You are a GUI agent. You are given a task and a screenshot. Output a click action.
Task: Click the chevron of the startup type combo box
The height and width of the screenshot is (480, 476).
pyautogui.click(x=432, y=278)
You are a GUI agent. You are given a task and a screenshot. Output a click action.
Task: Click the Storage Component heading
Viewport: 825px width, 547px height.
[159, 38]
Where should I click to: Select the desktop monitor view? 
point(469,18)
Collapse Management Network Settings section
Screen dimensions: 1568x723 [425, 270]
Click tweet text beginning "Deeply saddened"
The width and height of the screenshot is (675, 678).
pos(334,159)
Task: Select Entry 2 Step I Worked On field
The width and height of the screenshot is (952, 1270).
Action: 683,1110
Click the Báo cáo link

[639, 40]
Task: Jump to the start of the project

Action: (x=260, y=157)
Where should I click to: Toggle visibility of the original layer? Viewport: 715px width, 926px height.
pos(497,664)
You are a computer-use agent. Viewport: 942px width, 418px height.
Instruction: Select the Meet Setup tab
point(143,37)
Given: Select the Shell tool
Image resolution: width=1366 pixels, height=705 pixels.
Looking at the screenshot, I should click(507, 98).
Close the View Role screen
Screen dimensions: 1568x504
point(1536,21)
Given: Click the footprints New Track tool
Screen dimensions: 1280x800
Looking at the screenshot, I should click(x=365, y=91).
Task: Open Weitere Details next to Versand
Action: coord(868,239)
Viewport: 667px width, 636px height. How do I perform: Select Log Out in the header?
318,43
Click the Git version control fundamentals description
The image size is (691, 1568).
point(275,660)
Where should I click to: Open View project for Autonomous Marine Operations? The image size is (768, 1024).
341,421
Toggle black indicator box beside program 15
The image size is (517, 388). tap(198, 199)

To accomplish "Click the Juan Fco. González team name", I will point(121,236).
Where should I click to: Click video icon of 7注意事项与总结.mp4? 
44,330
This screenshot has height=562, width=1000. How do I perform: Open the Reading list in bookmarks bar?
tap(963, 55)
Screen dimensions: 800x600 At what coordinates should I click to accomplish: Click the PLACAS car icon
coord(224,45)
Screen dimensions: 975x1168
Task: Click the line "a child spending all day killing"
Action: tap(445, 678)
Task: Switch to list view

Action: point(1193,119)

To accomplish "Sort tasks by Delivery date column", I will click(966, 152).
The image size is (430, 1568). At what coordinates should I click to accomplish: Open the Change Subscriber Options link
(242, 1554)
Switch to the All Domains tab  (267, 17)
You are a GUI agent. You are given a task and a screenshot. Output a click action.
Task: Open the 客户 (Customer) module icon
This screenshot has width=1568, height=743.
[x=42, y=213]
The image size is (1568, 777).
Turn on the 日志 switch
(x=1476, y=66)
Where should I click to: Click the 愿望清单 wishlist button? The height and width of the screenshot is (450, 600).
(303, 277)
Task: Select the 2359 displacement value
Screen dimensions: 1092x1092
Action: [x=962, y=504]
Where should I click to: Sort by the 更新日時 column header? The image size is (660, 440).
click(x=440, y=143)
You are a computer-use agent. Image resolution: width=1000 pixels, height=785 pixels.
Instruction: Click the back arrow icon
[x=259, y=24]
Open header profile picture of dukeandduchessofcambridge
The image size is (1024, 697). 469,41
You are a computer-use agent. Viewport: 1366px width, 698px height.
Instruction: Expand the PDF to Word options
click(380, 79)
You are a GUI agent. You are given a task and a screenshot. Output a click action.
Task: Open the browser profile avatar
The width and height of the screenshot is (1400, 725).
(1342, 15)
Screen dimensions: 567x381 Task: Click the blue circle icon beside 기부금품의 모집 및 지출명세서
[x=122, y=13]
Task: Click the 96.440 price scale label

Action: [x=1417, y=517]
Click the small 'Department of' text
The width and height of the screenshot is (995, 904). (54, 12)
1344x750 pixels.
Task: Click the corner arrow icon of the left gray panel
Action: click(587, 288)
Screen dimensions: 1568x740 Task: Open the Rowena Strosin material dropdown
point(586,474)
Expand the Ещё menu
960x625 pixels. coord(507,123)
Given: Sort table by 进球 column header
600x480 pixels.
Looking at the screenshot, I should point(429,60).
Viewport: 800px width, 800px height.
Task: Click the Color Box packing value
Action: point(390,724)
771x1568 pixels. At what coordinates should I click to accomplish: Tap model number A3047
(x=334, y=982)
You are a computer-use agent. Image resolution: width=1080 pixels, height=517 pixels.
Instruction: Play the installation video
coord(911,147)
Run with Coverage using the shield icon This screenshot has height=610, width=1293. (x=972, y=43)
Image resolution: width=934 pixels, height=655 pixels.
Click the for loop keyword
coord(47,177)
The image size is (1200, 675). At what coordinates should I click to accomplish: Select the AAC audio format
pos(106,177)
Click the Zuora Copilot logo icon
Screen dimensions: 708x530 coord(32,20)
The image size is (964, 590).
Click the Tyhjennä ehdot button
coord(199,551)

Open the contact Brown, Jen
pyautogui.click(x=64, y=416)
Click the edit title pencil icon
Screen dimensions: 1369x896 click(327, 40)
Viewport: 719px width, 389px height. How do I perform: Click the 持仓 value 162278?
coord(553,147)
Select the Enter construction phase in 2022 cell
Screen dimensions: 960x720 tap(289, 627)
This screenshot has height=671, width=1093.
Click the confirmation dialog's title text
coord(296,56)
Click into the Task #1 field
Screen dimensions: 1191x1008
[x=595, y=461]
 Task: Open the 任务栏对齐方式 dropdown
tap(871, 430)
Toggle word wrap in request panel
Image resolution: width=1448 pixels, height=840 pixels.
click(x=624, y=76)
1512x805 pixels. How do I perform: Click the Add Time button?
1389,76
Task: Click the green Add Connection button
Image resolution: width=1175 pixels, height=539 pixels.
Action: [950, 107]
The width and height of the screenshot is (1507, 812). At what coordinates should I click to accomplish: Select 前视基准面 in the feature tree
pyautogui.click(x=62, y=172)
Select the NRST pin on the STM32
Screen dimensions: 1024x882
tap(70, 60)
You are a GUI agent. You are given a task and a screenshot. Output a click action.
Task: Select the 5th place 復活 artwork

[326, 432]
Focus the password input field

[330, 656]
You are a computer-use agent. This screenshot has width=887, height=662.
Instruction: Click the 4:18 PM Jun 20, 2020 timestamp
____
- **Work task**
Work out how many lines of the records contain the word "will". Give that number and nothing more.

- **Exercise answer**
2